L'article 78 bis (élévation de la lutte contre l'illettrisme au rang de priorité nationale) a été adopté conforme.

Abordant les dispositions relatives aux institutions sociales, la commission a adopté, sur proposition de son rapporteur, un amendement insérant un article additionnel avant l'article 79 et prévoyant que, pendant cinq ans, les dépenses consacrées à la lutte contre la pauvreté et l'exclusion et aux actions en faveur de l'insertion pourraient être financées sur les crédits départementaux d'insertion dans la limite de 10 % de ces derniers. M. Bernard Seillier, rapporteur, a rappelé qu'il s'agissait du texte de la proposition de loi déposée par M. Jean Delaneau et adoptée par le Sénat au cours de cette session.

A l'article 79 (formation des professions sociales), la commission, sur proposition de son rapporteur, a adopté trois amendements. Le premier indique que les établissements de formation doivent bénéficier d'une aide financière de l'Etat adaptée aux objectifs contractuels ; le deuxième précise que la subvention budgétaire aux établissements devait tenir compte du coût de la mise en oeuvre quantitative et qualitative des formations définies par le contrat ; le troisième prévoit que les dépenses liées à l'emploi sont prises en charge en tenant compte du nombre et de la qualification des formateurs nécessaires ainsi que du coût moyen estimé de leur rémunération.

Elle a adopté sans modification l'article 80 instituant l'Observatoire national de la pauvreté et de l'exclusion sociale.

A l'article 80 bis (commission de l'action sociale d'urgence), elle a adopté, sur proposition de son rapporteur, deux amendements : le premier amendement précisant que ces commissions ont notamment pour objet d'harmoniser les procédures de recueil d'informations et d'améliorer l'orientation des personnes concernées ; le deuxième amendement reprenant le contenu des conventions de coordination locales prévues à l'article 80 quater sous réserve que celles-ci soient passées avec des centres communaux ou intercommunaux d'action sociale.

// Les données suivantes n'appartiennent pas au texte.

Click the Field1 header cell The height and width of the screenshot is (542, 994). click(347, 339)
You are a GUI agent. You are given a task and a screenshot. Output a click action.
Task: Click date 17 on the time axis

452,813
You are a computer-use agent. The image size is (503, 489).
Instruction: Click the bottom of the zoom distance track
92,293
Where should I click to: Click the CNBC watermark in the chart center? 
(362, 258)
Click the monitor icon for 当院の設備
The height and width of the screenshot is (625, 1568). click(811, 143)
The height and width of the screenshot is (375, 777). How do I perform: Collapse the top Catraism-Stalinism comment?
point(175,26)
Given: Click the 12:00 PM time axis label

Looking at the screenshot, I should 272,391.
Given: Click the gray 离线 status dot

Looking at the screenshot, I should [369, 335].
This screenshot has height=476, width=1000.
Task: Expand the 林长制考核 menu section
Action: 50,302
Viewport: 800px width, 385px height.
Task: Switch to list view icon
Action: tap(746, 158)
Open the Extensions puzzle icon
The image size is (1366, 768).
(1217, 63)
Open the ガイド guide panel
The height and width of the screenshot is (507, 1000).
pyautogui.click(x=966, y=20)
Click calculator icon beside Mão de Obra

Puis elle a adopté un amendement de suppression de l'article 80 ter (comité départemental de coordination des politiques de prévention et de lutte contre les exclusions), après que M. Bernard Seillier, rapporteur, eut souligné la lourdeur de ce dispositif qui ne répondait pas à des enjeux clairement définis.

Elle a adopté un amendement de suppression de l'article 80 quater par cohérence avec l'amendement adopté à l'article 80 bis.

Elle a adopté sans modification l'article 81 relatif aux institutions sociales et médico-sociales.

Enfin, à l'article 82 portant sur le rapport d'évaluation au Parlement, la commission, sur proposition de son rapporteur, a adopté un amendement prévoyant que ce rapport présenterait des propositions de suppression, de modification ou d'adaptation du dispositif législatif et réglementaire, établies sur proposition de l'observatoire national de la pauvreté et de l'exclusion sociale après concertation au sein du Conseil national des politiques de lutte contre la pauvreté et l'exclusion sociale.

Puis la commission a approuvé le projet de loi ainsi modifié.